Numerous knockout mouse models exhibit intracerebral hemorrhage phenotype without apparent defects in vascular beds within other organs, suggesting that brain vascular development is regulated via specific signaling pathways. Our study demonstrates that TGF-β signaling via TGFBR2 and ALK5 in ECs is one such important pathway. Our study also shows that TGF-β signaling in ECs is crucial during specific developmental stages. Genetic ablation of Tgfbr2 or Alk5 using Tie1-Cre leads to yolk sac vascular pathologies at E9.5 and lethality by E11.44 In the Alk1GFPCre strain used in this study, Cre expression occurs approximately 1–2 days later than the other commonly used Tie1-Cre and Tie2-Cre transgenic strains. Owing to the temporal difference in Cre activation, the Alk1GFPCre mice allows for Alk5- and Tgfbr2-cKO embryos survival to E14.5 and beyond, thus revealing the importance of TGF-β signaling in ECs of the brain vasculature. In contrast, cerebral vascular development was unaffected when Tgfbr2 or Alk5 was deleted in ECs with the L1Cre line, which begins to express Cre in brain ECs after E13.5.30 These results indicate that TGF-β signaling in ECs, likely initiated via αvβ8 integrin in perivascular neuroepithelial cells, is crucial for active stages of angiogenesis, but may be dispensable for the maintenance of a more established brain vasculature.

Angiogenesis involves both EC proliferation and directional sprouting, with specialized endothelial tip cells having important roles in directional navigation by interpreting extracellular cues within the tissue microenvironment.

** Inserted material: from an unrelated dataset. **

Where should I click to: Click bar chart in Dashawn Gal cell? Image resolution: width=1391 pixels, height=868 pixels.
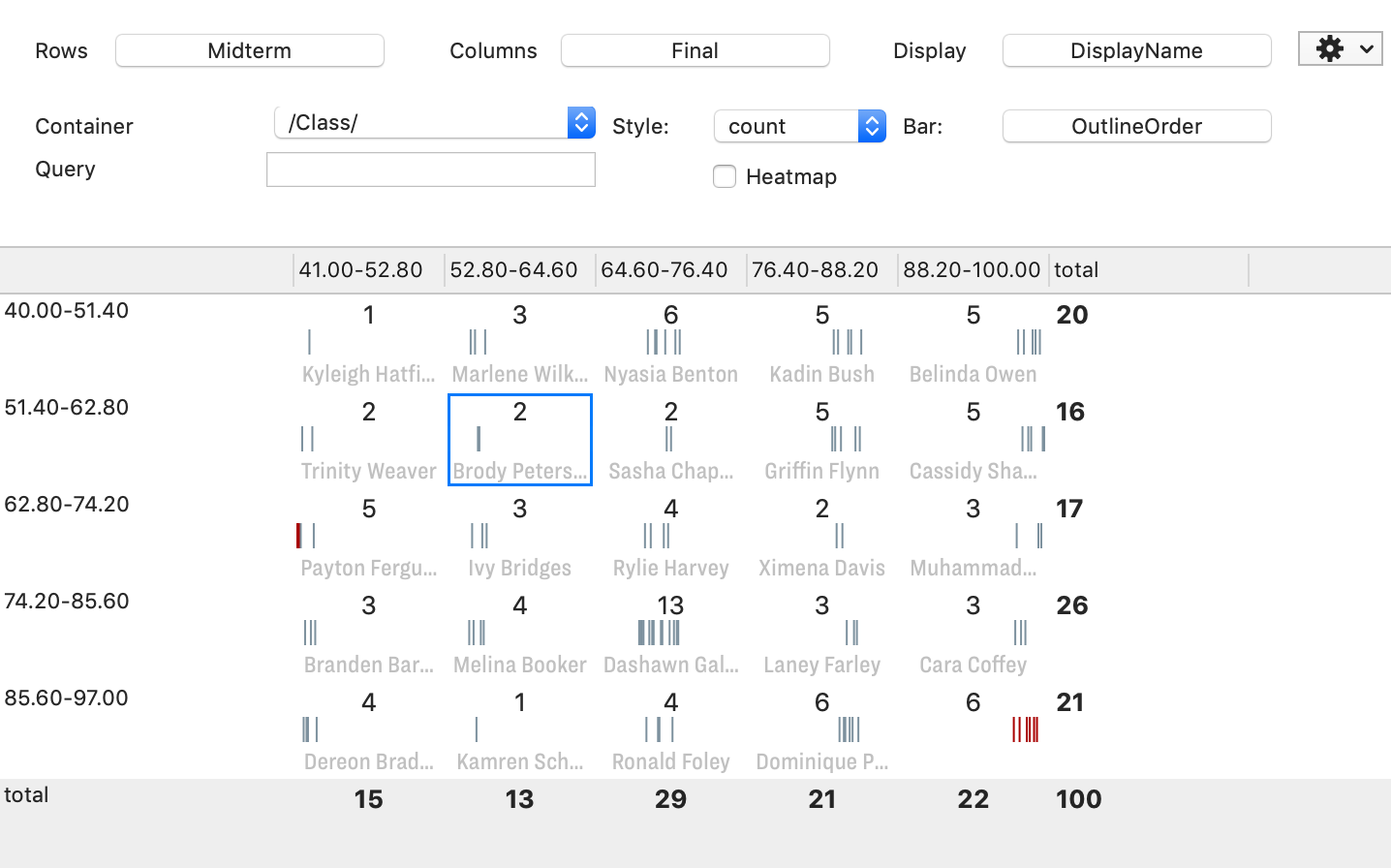(x=659, y=633)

We propose that TGF-β receptors in brain endothelial tip cells may serve vital roles in sensing integrin-activated TGF-β1 and TGF-β3 within the neural environment. Various other transmembrane proteins, such as the VEGF receptors Neuropilin 1 and VEGFR2, as well as Notch/Delta family members are expressed in tip cells where they have essential roles in blood vessel sprouting.45 It will be interesting to determine whether TGF-β signaling is integrated with these other pathways and how these various ligand-receptor pairs coordinately control angiogenesis and barrier functions in the brain.

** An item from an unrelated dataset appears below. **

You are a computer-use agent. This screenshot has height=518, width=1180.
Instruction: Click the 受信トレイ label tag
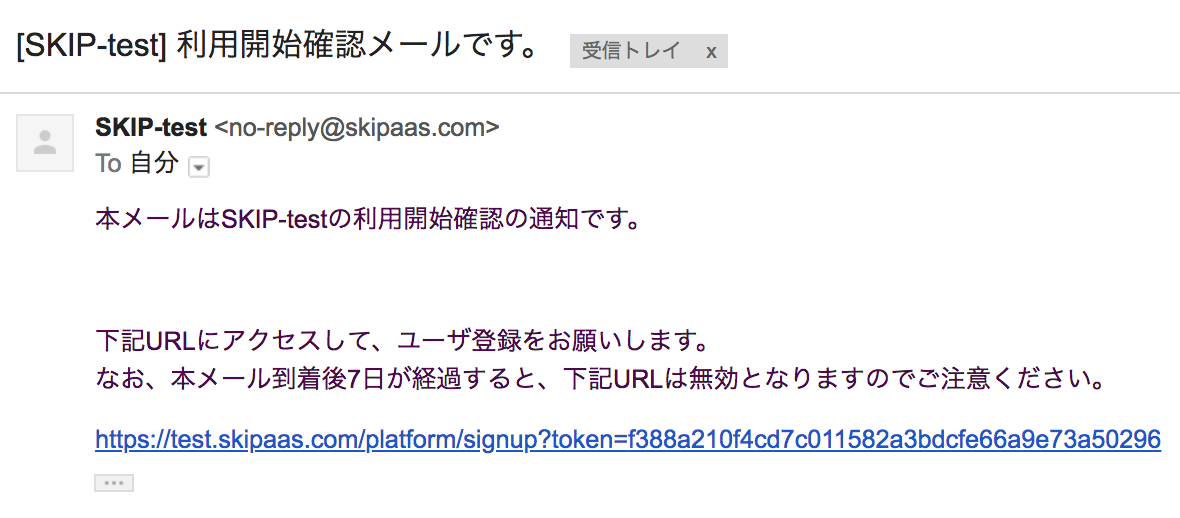click(x=631, y=51)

TGF-βs modulate intracellular signaling via SMAD-dependent (canonical) and SMAD-independent (non-canonical) pathways.46 Recent data reveal that cell polarity and directional migration are regulated by TGF-β receptor signaling through components of the Par complex, comprised of Cdc42, Par6, and aPKCζ.47 Hence, it is enticing to speculate that TGF-β-mediated activation of the Par complex, possible in combination with SMAD activation, is necessary for directional navigation of blood vessels as they invade through the brain microenvironment. It remains uncertain whether there is a differential requirement for canonical versus non-canonical TGF-β signaling in angiogenesis in the developing brain; however, the Alk1GFPCre transgenic strain we describe herein will enable us to decipher the exact TGF-β signaling pathways within ECs that are necessary for angiogenesis within the developing brain. The orphan G protein-coupled receptor, GPR124/Tem5, regulates EC directional migration via a Cdc42-dependent pathway, and genetic ablation of GPR124 in ECs leads to brain-specific vascular pathologies.14, 48 Hence, TGF-β receptors may function in coordination with GPR124 to regulate the Par complex during EC growth and sprouting in the developing brain.